• @kylebeaudette Photoshop has just put out a NFT support tweet so I think there's no going back now.

  • @danielerossi yeah, DC or some other comic megacorp put out a statement to all their artists about how NFT's of their art for comics is not for sale by them and they are working on a 'plan'.
    Plan: we make 95% of the profit, you get a lil piece of the 5% left over.

  • @kylebeaudette We've talked about this a lot at work over the last month. it may be a little bit out of reach now (and was more accessible back in November), but it is totally still worth a try as an artist with a following!! I think to "mint" the NFT is anywhere between $40 - $100 on sites like Mintable: and Rareable:

  • I don't know if you guys follow Will Terry's youtube channel but I thought it was interesting that he posted this vid yesterday:

    Its a long video and he only touches on the subject for about 10-15 minutes of it but I thought it was interesting since this topic just hit the forum.

  • Just wondering where the information on the environmental damage of NFT's comes from?

    I've seen a few data reports and would like to see what other information has been going around. The research I have from years working in the crypto industry doesn't show NFT's to have had any impact on crypto-mining. I was a crypto-miner in 2017 to 2018 but they are bringing it to what's known as the ice age to make it more difficult to mine to curtail wasted energy and switch to something called proof of stake (uses a lot less energy). Blocks get mined regardless of whether someone mints one NFT or a thousand of them. So artists using the network or boycotting it wont make any difference because that isn't how it works - each block is the same size and gets mined regardless of what's in it.
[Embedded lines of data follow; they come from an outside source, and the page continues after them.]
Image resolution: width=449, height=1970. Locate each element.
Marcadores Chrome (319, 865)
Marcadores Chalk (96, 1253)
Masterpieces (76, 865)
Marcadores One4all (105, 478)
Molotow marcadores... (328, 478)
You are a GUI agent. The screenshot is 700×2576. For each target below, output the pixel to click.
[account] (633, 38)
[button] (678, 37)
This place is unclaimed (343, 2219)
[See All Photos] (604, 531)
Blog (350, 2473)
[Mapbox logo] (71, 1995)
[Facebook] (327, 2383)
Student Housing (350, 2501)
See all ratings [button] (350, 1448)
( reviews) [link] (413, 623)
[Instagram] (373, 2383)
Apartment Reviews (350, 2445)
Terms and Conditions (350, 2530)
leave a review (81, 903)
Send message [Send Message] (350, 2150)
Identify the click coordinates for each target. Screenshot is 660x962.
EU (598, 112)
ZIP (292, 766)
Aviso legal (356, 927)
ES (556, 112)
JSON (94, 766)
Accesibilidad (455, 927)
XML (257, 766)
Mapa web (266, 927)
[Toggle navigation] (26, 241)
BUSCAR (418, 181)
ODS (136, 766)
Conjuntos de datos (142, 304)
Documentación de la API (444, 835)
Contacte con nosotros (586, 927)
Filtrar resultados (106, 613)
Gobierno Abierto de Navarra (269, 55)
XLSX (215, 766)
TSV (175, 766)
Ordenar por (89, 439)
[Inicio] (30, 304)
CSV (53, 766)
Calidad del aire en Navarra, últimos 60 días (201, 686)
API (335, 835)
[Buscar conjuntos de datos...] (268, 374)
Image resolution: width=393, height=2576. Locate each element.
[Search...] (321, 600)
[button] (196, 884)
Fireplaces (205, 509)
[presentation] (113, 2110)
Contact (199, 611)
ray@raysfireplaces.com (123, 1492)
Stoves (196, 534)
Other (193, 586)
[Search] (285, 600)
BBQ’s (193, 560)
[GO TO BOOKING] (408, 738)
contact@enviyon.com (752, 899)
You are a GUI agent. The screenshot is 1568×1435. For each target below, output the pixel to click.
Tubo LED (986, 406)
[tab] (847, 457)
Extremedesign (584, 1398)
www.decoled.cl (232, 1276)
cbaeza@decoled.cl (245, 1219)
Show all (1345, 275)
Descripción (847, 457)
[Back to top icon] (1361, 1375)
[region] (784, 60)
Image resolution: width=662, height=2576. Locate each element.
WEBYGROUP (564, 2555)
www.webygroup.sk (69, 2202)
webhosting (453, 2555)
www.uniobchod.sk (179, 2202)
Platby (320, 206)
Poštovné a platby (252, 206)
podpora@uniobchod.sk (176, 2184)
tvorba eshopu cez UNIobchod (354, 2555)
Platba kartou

There's a brilliant visualiser of how transactions and mining interact at

    Global Bitcoin mining takes up around the equivalent of people with games consoles playing on their console for 4 hours a day. Ether mining uses less than half the power of bitcoin mining and has the same carbon footprint as YouTube. 51% of Bitcoin mining takes place in Sichuan in China and 90% of that is hydro-power by using the River Yangtze. They are ending using coal at the end of April in Mongolia (or so they say!) So on average its about 73-74% renewable energy at source. The report is on coinshares research site. I have a pdf if anyone is interested (bit dry).

    So yes it does use a lot of energy to mine crypto but nowhere near as much as other industries artists are involved in such as selling physical art, digital downloads, computer games or printing books and distributing them around the world via planes, trains and automobiles.

    Full disclosure: I do make NFT art and make money in the crypto industry so I want to defend it from being demonized. I'm constantly looking for ways to improve the NFT industry and finding ways to stop needlessly wasting energy. I hope upgrades in July that Ethereum will have made leaps and bound in reducing energy waste. Also, there are other platforms like TEZOS that mint NFT's a different way.

    I'm a digital artist and want to do it efficiently but also want to make art I can sell online and receive payment instantly and securely and get secondary market royalties paid directly into my wallet without chasing people up. Selling NFT's helps me do that. Not everyone it seems wants to right click save! There are people who want to pay too. Like digital patrons, plus secondary market sales are lucrative for them as well. Art goes in cycles but the tech is new and probably here to stay like when the MP3 disrupted the music industry. I got into it with investing in NFT concert tickets as the company wants to get rid of ticket touts! And so far they have been successful with all the concerts they have ticketed.

    Here is a good write up that questions the online debate about NFT's and I think puts things into perspective -


  • @sigross yeah, I think people have now made it the argument of 'well, you're joining into something that's harmful to the environment..'
    Not that the nft itself is creating more than what exists without you doing it, just that now you have 'dirty hands' for taking part.

    I talked briefly about making an NFT and my followers roasted me a bit😅

  • @kylebeaudette People can mint on Tezos and they are already on a system called proof of stake. Which is no different than uploading an image to the internet. Every digital artist is guilty of that!

  • @kylebeaudette btw I think your work would be great as NFT art. Smart contracts and digital tokens aren't going away, its an integral part of web 3. Worth setting up a shop collection on - I would defo buy an NFT off you, if you minted any!

    If you wait till later this year to mint on Ethereum chain, they are implementing staking technology that reduces the energy consumption by 99.98%.

  • @sigross I think you have provided the most amount of information that I have seen yet. I've read a bunch of news and articles (for and against NFT's) that has stated that there is an environmental impact but none of them have given hard facts. Neither side has backed up their claims to justify their claims either. Thank you for explaining so well. Im going to do some more research. You have peaked my interest for more info and I may sway my stance.

  • @BradAYoo I'm glad you found it useful. 🙂 I definitely want to see improvements on energy consumption and it's worth looking at all sides of the debate. And to learn about the various platforms and tech I think a good blogger is the Digital Art Collector -
    with regards to NFT's in general with why they exist and advice on what's going to help artist's to last, it's worth listening to The Outer Realm (by Second Realm) podcast with Gary Vaynerchuk - on spotify too.